—Détestable. Mais poursuivons. Je vous ai fait roi absolu. Ce n'est pas pour raisonner, mais pour agir. Rien ne limite votre puissance. Qu'allez-vous faire en vertu de cette doctrine: la richesse, c'est l'argent?
—Mes vues se porteront à accroître sans cesse, au sein de mon peuple, la masse du numéraire.
—Mais il n'y a pas de mines dans votre royaume. Comment vous y prendrez-vous? Qu'ordonnerez-vous?
—Je n'ordonnerai rien; je défendrai. Je défendrai, sous peine de mort, de faire sortir un écu du pays.
—Et si votre peuple, ayant de l'argent, a faim aussi?
—N'importe. Dans le système où nous raisonnons, lui permettre d'exporter des écus, ce serait lui permettre de s'appauvrir.
—En sorte que, de votre aveu, vous le forceriez à se conduire sur un principe opposé à celui qui vous guide vous-même dans des circonstances semblables.

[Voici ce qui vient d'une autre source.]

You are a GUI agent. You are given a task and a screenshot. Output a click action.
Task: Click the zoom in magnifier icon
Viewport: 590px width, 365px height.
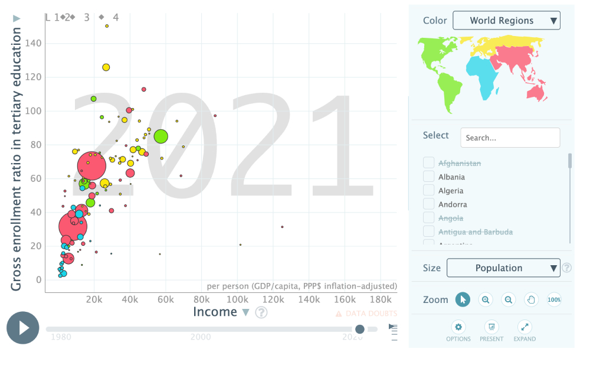coord(486,299)
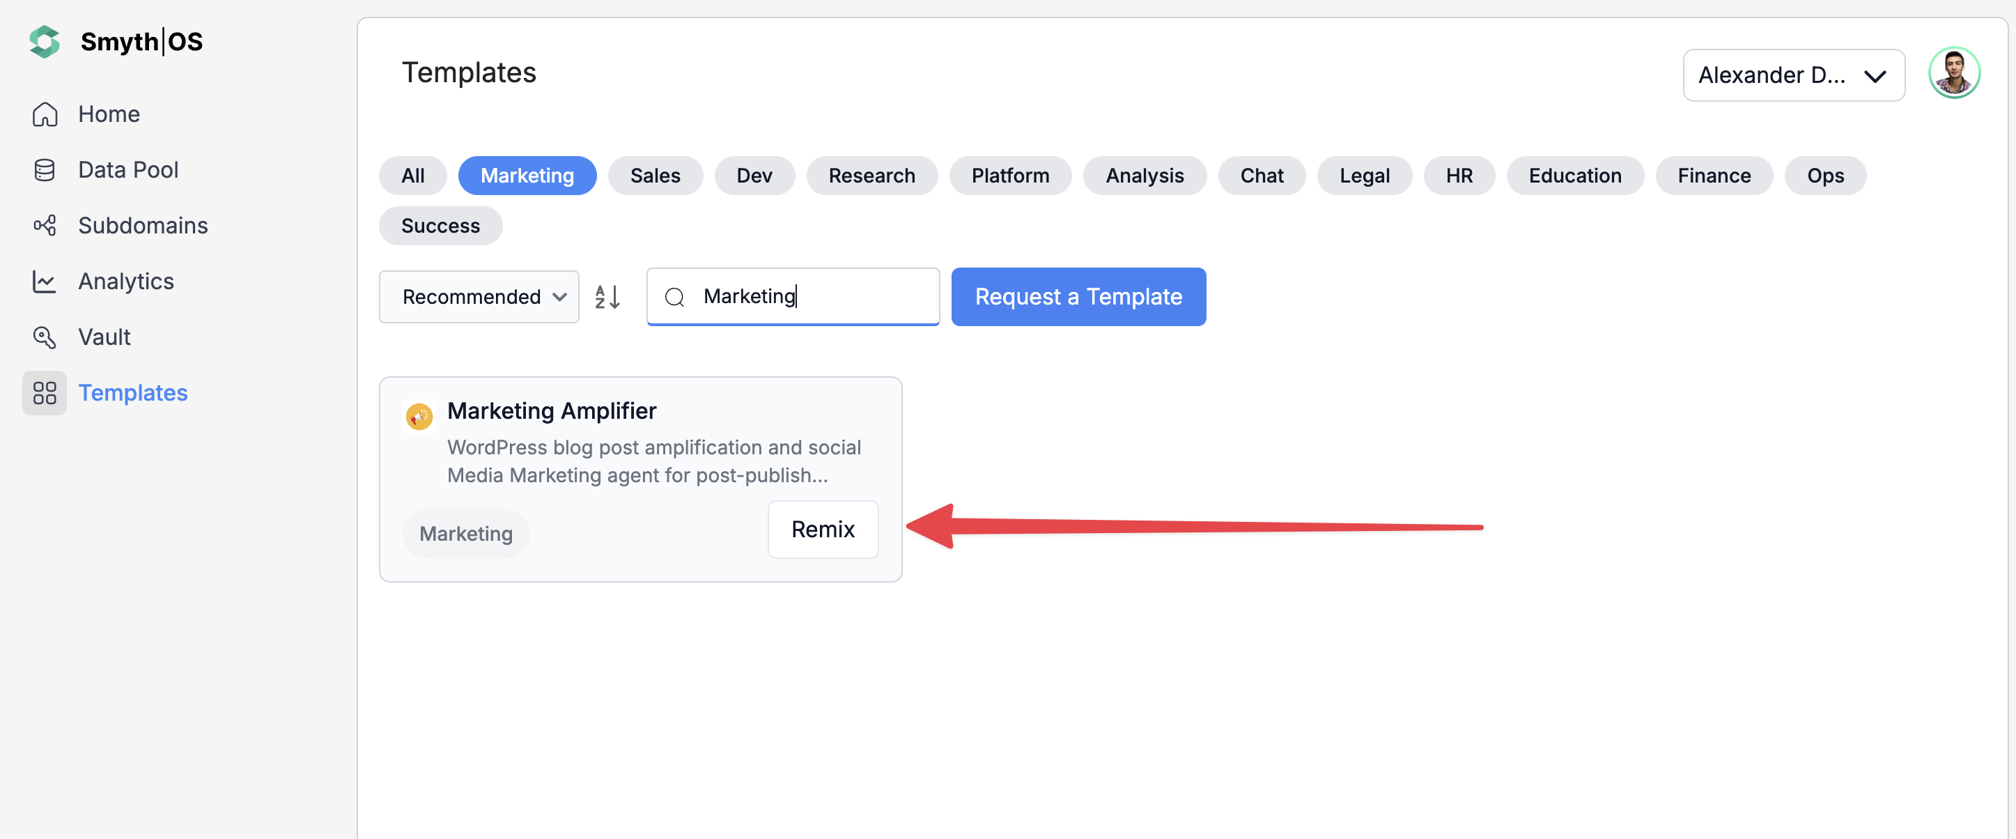This screenshot has height=839, width=2016.
Task: Open the Alexander D... account dropdown
Action: (x=1793, y=75)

Pourquoi cela?
—C'est sans doute parce que ma propre faim me pique, et que la faim des peuples ne pique pas les législateurs.
—Eh bien! je puis vous dire que votre plan échouerait, et qu'il n'y a pas de surveillance assez vigilante pour empêcher, quand le peuple a faim, les écus de sortir, si le blé a la liberté d'entrer.
—En ce cas, ce plan, erroné ou non, est inefficace pour le bien comme pour le mal, et nous n'avons plus à nous en occuper.